The narrative, inspired by true events, takes shape once we are seated. Via dramatised encounters and reminiscences from real-life lawyers and judges, displayed on moveable video screens, we are introduced to a woman and the man she paid to kill her adulterous husband. They have confessed to involvement in his death but their conflicting accounts of how it happened and their arrest in different countries have resulted in a trial like no other, conducted across a farmhouse table, one end of which is in France and the other in Belgium.

This fascinating set-up – where the country you are in depends on the side of the bed you wake up – is sketched in amusing detail through interviews with the farm’s inhabitants and officials on either side of the divide. Delivered with a chuckle, complaints about the relative inefficiency of French and Belgian planning departments turn the farm into a nexus for cultural tensions that have softened over time into a bureaucratic pissing contest. Because of French laws prohibiting extradition, it is also the only place in a pre-video conferencing age that wife and killer can be brought together.

What follows is film blended with performance, as two actors come before us to play the protagonists as they are questioned by lawyers on a bank of video screens about their version of events. Unfortunately, the effect is underwhelming, as static staging coupled with the predominance of digital surtitles (the dialogue is in French and Flemish) and pre-recorded footage engulfs the live performance, robbing it of immediacy.
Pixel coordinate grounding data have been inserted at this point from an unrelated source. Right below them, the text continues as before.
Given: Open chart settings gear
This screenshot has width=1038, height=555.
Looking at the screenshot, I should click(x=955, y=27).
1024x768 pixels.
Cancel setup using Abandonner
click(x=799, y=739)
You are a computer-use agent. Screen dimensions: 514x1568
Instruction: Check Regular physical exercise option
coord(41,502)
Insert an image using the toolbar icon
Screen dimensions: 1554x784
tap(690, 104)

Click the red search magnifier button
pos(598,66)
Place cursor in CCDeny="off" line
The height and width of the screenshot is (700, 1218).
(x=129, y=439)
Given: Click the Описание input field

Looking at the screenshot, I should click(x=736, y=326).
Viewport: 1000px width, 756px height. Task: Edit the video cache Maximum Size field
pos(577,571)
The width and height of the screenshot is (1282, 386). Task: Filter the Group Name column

At times, it is as if we are watching the production from behind glass rather than sharing space with it.

This sensation of distance is intensified by a script that articulates its Kafkaesque themes with icy clarity. As the characters argue from opposite ends of the table about the blurred boundaries between truth and falsehood, love and hate and the co-opting of private misery for public consumption, we listen with interest but little emotional engagement.

Land’s End brims with great ideas. But as it retreats behind screens in its second half, it becomes less enjoyable; never quite living up to the dark promise of the twisted museum of death at the start or making the most of the space it is in. The connection between the mechanical installations and the murder is ingenious but serves to highlight the diminishing returns of the production’s awkward shift between theatrical modes. As it seeks to explore boundaries, the ones it struggles with most are its own.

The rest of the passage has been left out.